Salvadoran President Discloses Assassination Plot

SAN SALVADOR – Salvadoran President Tony Saca said Oct. 6 that a supposed plan to assassinate him was motivated by hostility toward his government’s tough stance against drug trafficking.

“Our policy of fighting the drug trade, organized crime and street gangs is what made these people want to assassinate (me),” he said after attending a religious ceremony at a Roman Catholic Church in San Salvador.

Saca gave the statement after the daily El Diario de Hoy published the news Oct. 6 in an interview with him.

The President said the man behind the plot was George Nayes, whom he identified as a Cuban-American of Lebanese descent. The daily said the suspect’s surname is either Nayes or Nayor.

Almost two years ago, El Diario de Hoy cited a “George Nayes” as a U.S. citizen living in El Salvador who was recruiting army and police veterans to work for an unspecified private security firm in Iraq.

In a story on the same subject and appearing around the same time, the Washington Post identified a person matching that description as “George Nayor.”

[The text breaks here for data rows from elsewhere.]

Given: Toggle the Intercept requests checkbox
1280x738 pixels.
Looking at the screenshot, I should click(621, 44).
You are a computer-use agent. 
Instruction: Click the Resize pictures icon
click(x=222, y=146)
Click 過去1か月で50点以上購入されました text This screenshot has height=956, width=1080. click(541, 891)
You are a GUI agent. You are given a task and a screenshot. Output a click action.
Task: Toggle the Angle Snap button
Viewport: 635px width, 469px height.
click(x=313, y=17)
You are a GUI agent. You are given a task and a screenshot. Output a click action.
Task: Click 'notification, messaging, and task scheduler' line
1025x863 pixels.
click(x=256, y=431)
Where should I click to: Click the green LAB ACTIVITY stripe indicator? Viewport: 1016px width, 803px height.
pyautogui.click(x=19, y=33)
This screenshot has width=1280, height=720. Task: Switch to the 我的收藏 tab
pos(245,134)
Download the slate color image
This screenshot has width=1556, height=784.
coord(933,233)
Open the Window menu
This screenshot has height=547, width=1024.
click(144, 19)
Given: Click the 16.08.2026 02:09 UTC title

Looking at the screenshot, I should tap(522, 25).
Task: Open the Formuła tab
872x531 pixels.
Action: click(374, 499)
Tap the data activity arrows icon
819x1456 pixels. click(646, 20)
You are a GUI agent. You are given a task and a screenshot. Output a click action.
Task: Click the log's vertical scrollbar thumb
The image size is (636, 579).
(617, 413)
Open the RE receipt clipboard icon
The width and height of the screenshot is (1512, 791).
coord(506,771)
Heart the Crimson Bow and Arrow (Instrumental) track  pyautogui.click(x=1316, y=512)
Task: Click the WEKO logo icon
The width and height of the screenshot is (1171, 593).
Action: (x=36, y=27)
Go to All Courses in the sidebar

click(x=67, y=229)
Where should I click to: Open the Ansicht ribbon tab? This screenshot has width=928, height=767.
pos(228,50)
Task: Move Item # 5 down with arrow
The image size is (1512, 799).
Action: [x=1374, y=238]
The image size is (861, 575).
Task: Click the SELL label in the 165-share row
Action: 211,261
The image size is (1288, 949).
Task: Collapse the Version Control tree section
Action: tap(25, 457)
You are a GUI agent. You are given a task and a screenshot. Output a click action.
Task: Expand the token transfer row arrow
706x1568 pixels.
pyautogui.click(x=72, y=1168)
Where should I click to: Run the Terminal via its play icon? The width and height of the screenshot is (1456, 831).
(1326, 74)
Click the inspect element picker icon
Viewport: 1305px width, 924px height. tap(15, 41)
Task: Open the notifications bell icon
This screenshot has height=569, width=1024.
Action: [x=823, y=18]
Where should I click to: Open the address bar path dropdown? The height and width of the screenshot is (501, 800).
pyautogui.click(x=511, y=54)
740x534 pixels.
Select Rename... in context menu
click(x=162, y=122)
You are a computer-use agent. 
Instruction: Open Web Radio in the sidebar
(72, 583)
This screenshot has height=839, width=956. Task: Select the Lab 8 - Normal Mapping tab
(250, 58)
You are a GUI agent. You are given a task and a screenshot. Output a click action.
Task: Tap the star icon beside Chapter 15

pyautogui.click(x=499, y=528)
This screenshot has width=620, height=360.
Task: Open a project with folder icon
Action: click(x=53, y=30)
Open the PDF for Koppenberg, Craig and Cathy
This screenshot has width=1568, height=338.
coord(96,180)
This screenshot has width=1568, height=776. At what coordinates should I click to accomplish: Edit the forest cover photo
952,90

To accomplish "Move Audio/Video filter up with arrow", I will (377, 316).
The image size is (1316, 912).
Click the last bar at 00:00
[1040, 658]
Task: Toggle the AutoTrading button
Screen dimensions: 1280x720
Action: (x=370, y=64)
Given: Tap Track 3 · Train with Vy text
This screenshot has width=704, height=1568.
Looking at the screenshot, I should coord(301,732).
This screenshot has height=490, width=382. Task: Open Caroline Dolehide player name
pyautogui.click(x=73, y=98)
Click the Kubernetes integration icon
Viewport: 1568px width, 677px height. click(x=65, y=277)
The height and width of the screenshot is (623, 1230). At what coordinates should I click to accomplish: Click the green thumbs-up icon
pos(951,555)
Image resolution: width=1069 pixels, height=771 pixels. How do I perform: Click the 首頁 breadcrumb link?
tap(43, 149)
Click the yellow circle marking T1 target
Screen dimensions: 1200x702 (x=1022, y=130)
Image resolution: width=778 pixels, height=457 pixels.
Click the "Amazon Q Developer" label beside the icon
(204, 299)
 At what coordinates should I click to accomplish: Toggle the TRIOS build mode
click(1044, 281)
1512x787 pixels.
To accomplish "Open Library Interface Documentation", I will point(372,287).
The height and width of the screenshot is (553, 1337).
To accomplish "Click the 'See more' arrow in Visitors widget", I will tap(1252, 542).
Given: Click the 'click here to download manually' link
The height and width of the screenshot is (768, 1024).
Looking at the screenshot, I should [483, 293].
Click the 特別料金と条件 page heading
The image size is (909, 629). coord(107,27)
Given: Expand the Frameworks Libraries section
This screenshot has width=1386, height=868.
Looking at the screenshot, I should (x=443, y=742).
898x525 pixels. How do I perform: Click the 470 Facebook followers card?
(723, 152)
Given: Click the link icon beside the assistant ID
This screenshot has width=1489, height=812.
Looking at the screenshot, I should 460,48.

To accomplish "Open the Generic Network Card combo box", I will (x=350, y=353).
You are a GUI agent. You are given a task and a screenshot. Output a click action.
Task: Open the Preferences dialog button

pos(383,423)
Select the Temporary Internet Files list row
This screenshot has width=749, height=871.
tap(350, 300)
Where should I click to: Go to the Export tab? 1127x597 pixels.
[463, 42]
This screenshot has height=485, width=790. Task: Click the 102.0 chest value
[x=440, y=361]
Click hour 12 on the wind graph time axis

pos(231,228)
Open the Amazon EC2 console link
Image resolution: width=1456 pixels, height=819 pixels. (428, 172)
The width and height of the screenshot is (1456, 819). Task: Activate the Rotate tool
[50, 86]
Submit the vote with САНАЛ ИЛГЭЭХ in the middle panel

The Post said that “Nayor” placed newspaper ads telling applicants to come to George’s, a karaoke restaurant located near an upscale mall in San Salvador. That eatery is mentioned in connection with the would be assassin in the El Diario story.

Saca told El Diario that the suspect entered El Salvador on a Honduran passport under the name of Julio Mayorga Ramos, but was arrested by police and deported on Sept. 13 to Honduras “via Washington,” where he was taken into custody as a result of an arrest warrant issued 12 years previously on grounds of drug trafficking.

His arrest brought to light a connection between the Cuban-American and Ciro Casas, the brother of Costa Rica’s second Vice-President Kevin Casas (see story in The Tico Times).

The President of El Salvador said the alleged plotter is not only involved with “Colombian drug guerrillas” but that “he was practically the treasurer of the late Pablo Escobar,” leader of the now-defunct Medellin cartel.

According to Saca, the suspect had purchased SAM-7 surface-to-air missiles in Nicaragua for the purpose of shooting down the presidential helicopter. Nicaragua’s Ministry of Defense did not return a Nica Times request for comment on the allegation by press time.

“I want to send a message to those who want to assassinate me: that we are not going to interrupt our efforts to put order in this country, that they are not going to stop us and we are going to continue jailing drug traffickers and anyone involved in organized crime,” Saca said.

The President confirmed that his administration has arrested and deported capos of the drug mafias that might finance groups responsible for the multiple acts of violence that occur in the country, which has an average of 12 killings a day.

“I have no idea if there is a relation with these domestic events – what I do know is that the large number of deaths, the financing of the street gangs has to do with money from drug trafficking intended to destabilize the country and keep the authorities tied up while (the drug traffickers) do their dirty work,” he said.